• Resolved nzt1012

    (@nzt1012)


    I am trying to scrape copyright free public domain content from a vast network of old websites (circa 2003) to a single new website on my localhost. The network of old sites has a little over 40,000 posts in total spread across 12 domains. And the post are only written content and images, no videos at all.

    When I started scraping at first, the posts got scraped really fast at around 100 posts/10 min. But as the total post number kept increasing, the scraping speed got slower.

    After completing 10,000 posts, the speed reduced to 200 posts/hour which is still doable. But now that I have posted 25,000 posts, the scraping speed is down to 200 posts/day!

    I still have about 20,000 posts left to add and it is not possible for me to continue at such slow pace.

    I created a fresh second site on my localhost and tried scraping to see if it was my WAMP that has slowed things down. But no, it has not. Newer sites scrape just as fast as the main site did at the beginning.

    As an alternate solution, I tried creating posts on a second site and importing from its XML to my main site but importing through the XML file is just as slow and the posts often mess up the featured images. Importing content through XML on any site other than the main site takes less than a few minutes for me otherwise. So I am pretty sure it is only the main site I’m working on that has slowed down immensely

    I tried using WP-optimize to optimize the tables and database for the main site but that has not helped at all. I’ve tried deleting cache using Ctrl + F5 but that has not helped either.

    Yesterday I also tried to defer the term counting and comment counting in wp-includes but thats has not shown any improvements as well. I tried posting a self new post from the backend based on a forum moderators recommendation and it got added within seconds without any delays or problems.

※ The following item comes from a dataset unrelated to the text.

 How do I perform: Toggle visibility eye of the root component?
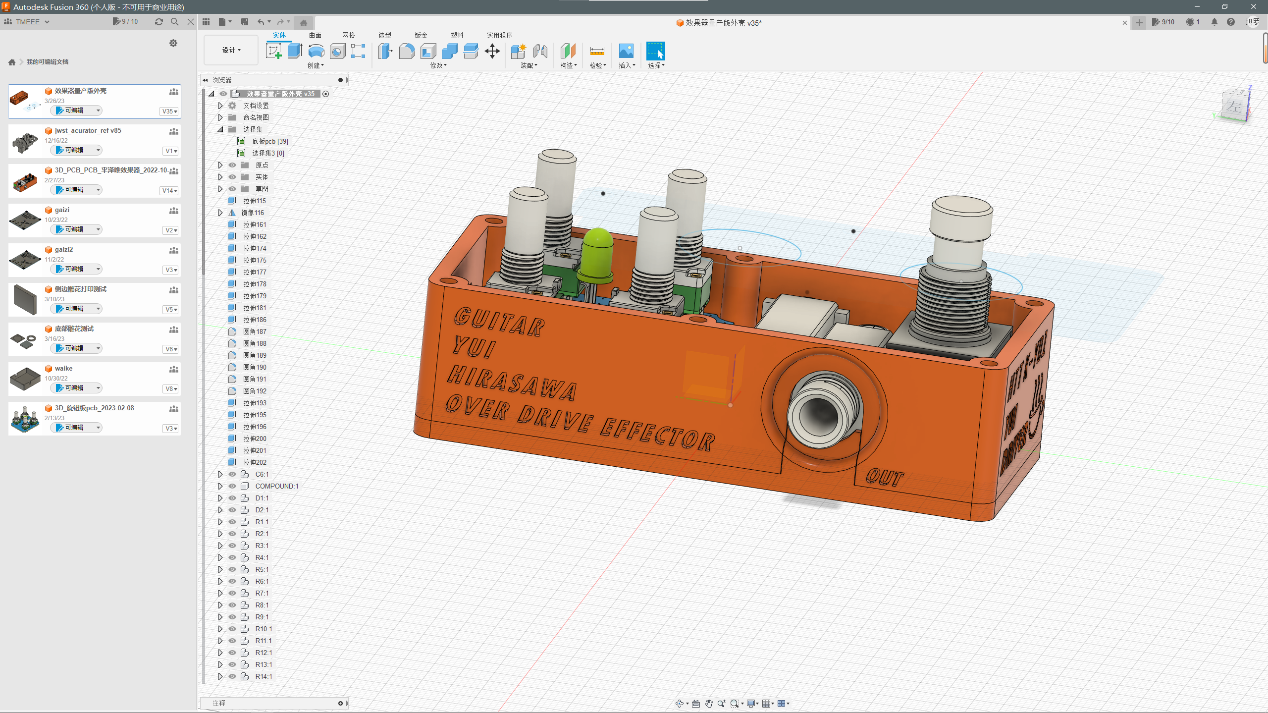[224, 93]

    I did expect the site to get slower as I added more content but not this slow. And it seems only adding new posts, whether it be through scraping or importing is affected. The dashboard, site, navigation and everything else even though a bit slow is working alright. So if someone could help me figure out how I can make adding new content through scraping just as fast as it was the beginning or even half as fast, I would be very thankful.

Viewing 3 replies - 1 through 3 (of 3 total)
  • Thread Starter nzt1012

    (@nzt1012)

    Hello. I would kindly like to disagree with you.

    I tried most things I can for someone who can’t read code.I also changed the msql tables to innodb to myisam and vice versa, changed values in php.ini and mysql setting etc, cleaned, repaired and optimized all tables too

    I feel it is a plugin problem because the plugin is calling some function, query or data that is taking too long due to the number of posts or its a cache/buffer issue faced by the plugin. If it was a database or media library problem, the rest of the site wouldnt work perfectly. I also tried scraping on fresh sites and it works perfectly. So I am pretty sure the reason the plugin has slowed down on my main site has something to do with its interaction with the database.

    Thread Starter nzt1012

    (@nzt1012)

    Hi. I figured out the problem. There were a couple of plugins on my end that were slowing things down. The moment I disabled all resource hogging plugins, the speed was back to normal.

    Plugin Author Rico Macchi

    (@rico-macchi)

    I am happy to hear you figured it out

Viewing 3 replies - 1 through 3 (of 3 total)
  • The topic ‘Adding posts via scraping getting slower and slower each day’ is closed to new replies.